Por causa da pandemia, os pesquisadores decidiram investigar possíveis efeitos da irisina em genes relacionados à replicação do vírus. A partir do cruzamento de dados, eles descobriram que o tratamento com o hormônio em células adiposas diminuiu a expressão de vários genes que regulam o ACE2 — fundamental para a replicação do vírus em células humanas. O gene ACE2 codifica a proteína a que o vírus precisa se ligar para invadir células humanas.
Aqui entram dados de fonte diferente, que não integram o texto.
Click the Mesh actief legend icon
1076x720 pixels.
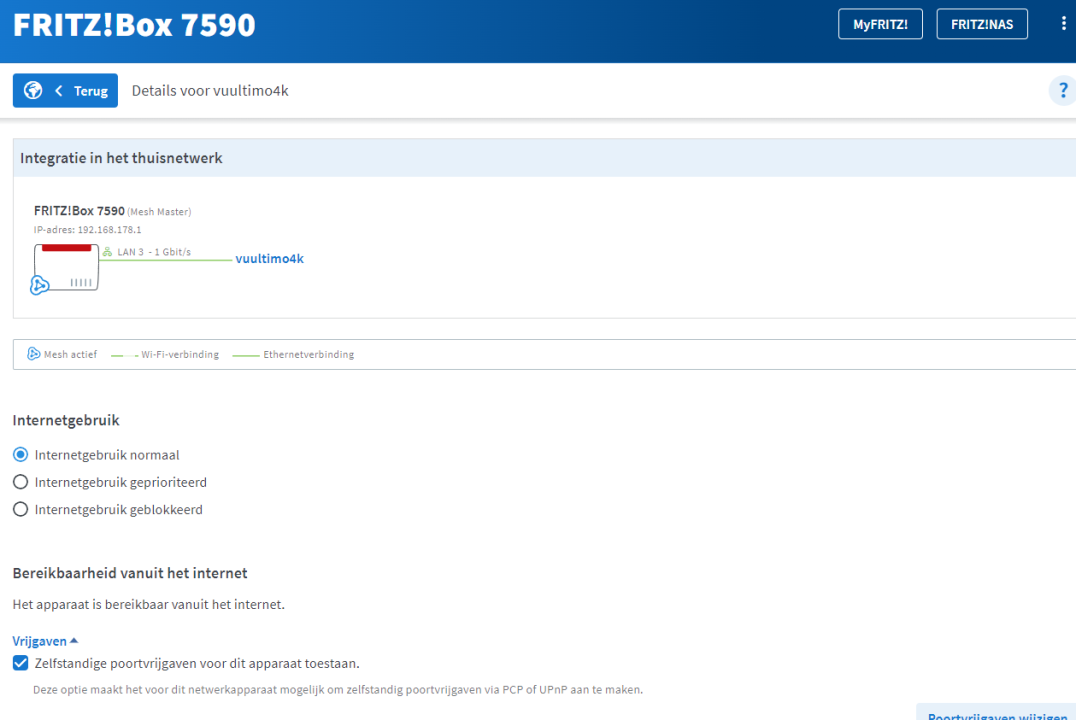33,354
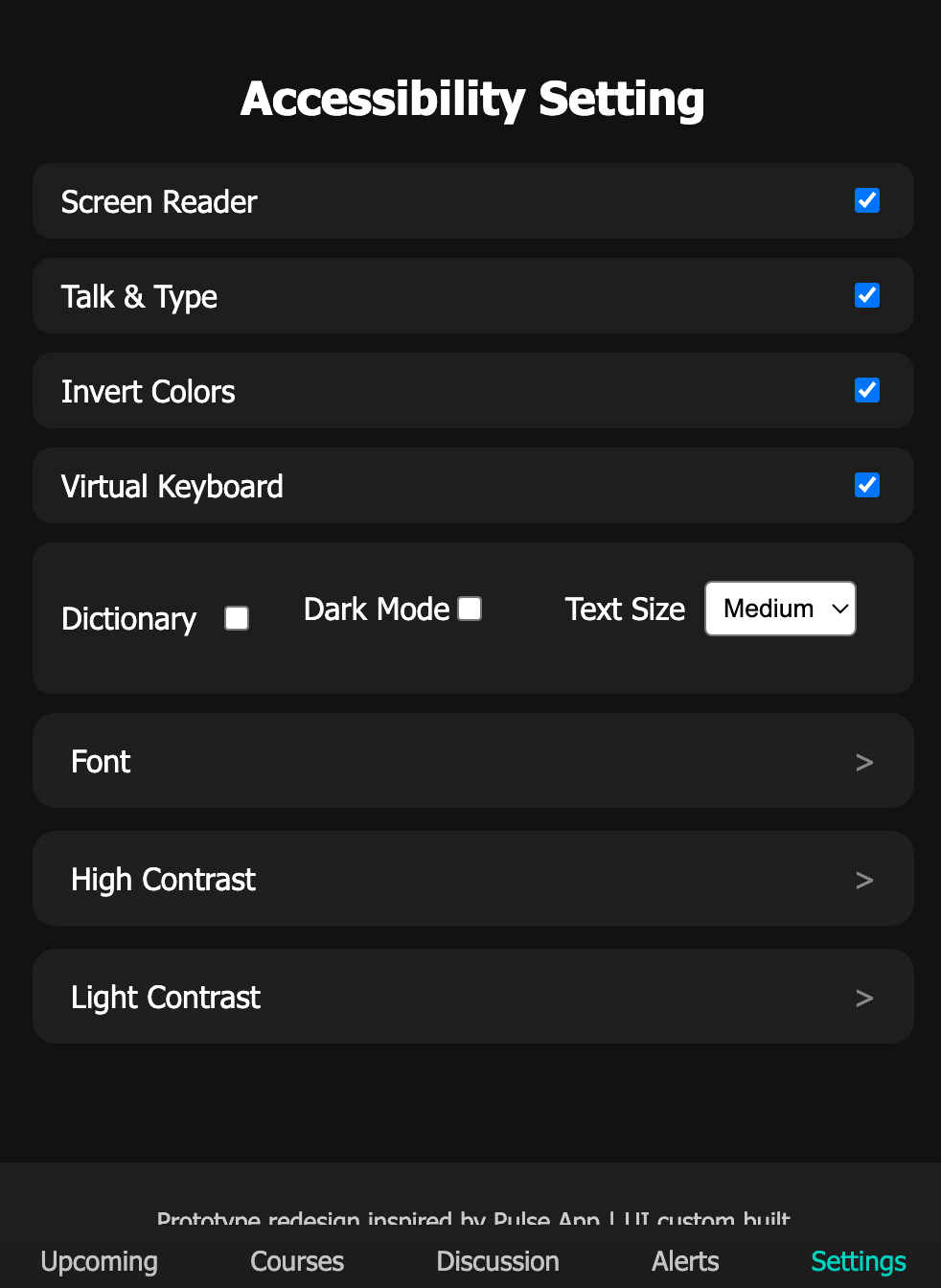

Outro ponto positivo encontrado no estudo foi o hormônio ter triplicado os níveis de transcrição do gene TRIB3. Em indivíduos idosos é comum ocorrer a diminuição da expressão desse gene, o que pode estar relacionado à maior replicação do novo coronavírus e ao risco aumentado dessa população à covid-19.
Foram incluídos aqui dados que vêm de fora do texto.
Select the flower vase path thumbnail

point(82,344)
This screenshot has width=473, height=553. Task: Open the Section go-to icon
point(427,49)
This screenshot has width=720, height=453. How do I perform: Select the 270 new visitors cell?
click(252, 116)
A pesquisadora da faculdade de Medicina da Unesp, em Botucatu (SP), Miriane de Oliveira explica, ainda, que um terceiro aspecto importante é o tecido adiposo aparentemente servir como “repositório” do vírus. “Isso ajuda a entender por que indivíduos obesos têm maior risco de desenvolver a forma grave da covid-19. Fora isso, indivíduos obesos tendem a ter níveis menores de irisina, assim como maiores quantidades da molécula receptora do vírus [ACE2], quando comparados a indivíduos não obesos”, detalhou.

O artigo, publicado na revista Molecular and Cellular Endocrinology, descreve dados gerados no estudo de pós-doutorado de Oliveira. O trabalho contou com apoio da Fundação de Amparo à Pesquisa do Estado de São Paulo (FAPES).

Metodologia

A pesquisa utilizou dados de moléculas de RNA expressas em um tecido — chamado de transcriptoma — de células adiposas que não estavam infectadas pelo novo coronavírus e que receberam doses do hormônio. A pesquisadora esclareceu que os transcriptoma foram significativos para correlacionar com genes importantes da covid-19.
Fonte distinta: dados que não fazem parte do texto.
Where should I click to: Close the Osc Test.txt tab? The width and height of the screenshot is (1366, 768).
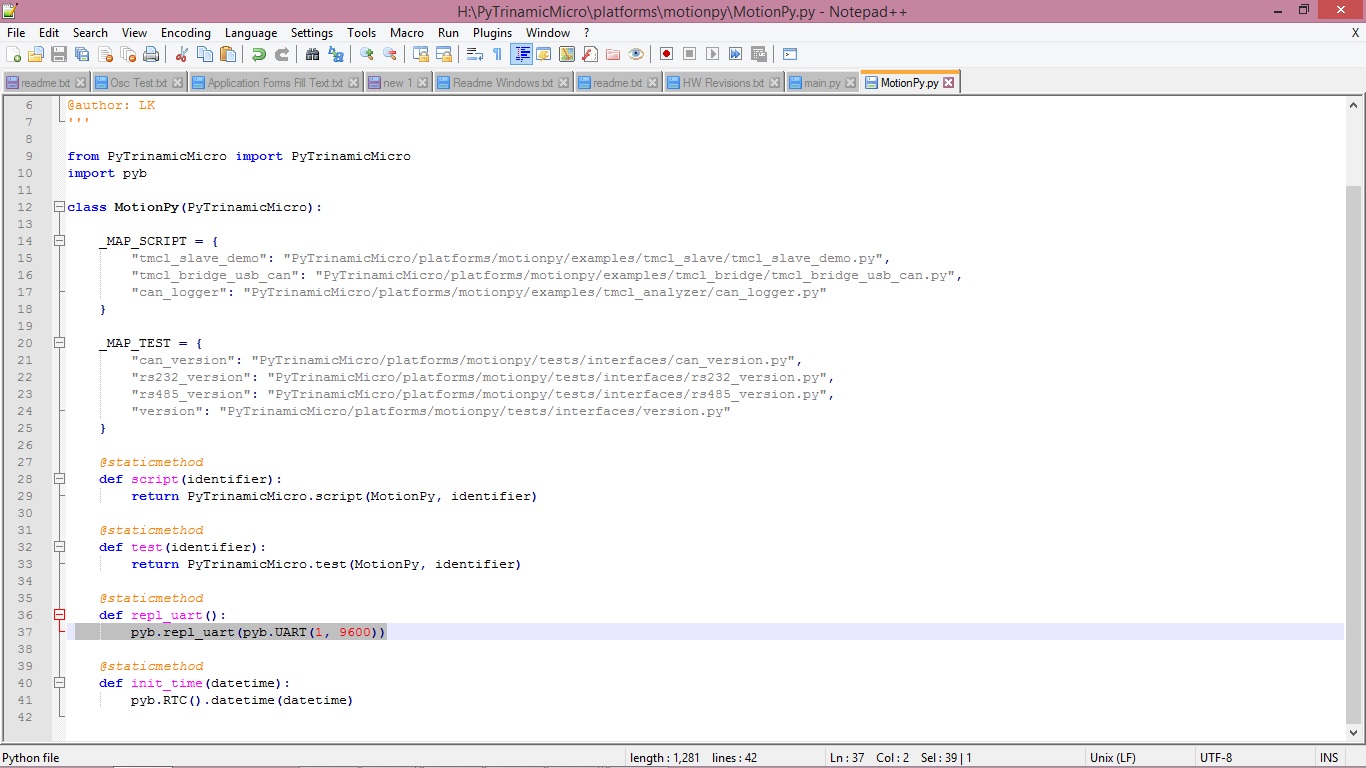coord(177,82)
“O resultado representa uma sinalização positiva para a busca por novos tratamentos nesse momento de emergência com a pandemia. É preciso ressaltar que trata-se de dados preliminares, uma sugestão do potencial terapêutico da irisina para casos de covid-19. Estamos indicando um caminho de pesquisa para comprovar ou não o efeito benéfico do hormônio em pacientes infectados”, diz Oliveira.

Irisina

A irisina, normalmente produzida pelo corpo durante o exercício físico contínuo, é conhecida pela função de modificação metabólica do tecido adiposo branco — que armazena triglicerídeos, lipídios, acumula gordura e pode vir a ser inflamado —, tendo função similar ao tecido adiposo marrom. Esse processo favorece o gasto energético, o que torna a irisina um agente terapêutico para doenças metabólicas, como a obesidade.

É também conhecida a capacidade moduladora do hormônio na atividade dos macrófagos (células de defesa do sistema imune), o que confere potencial propriedade anti-inflamatória.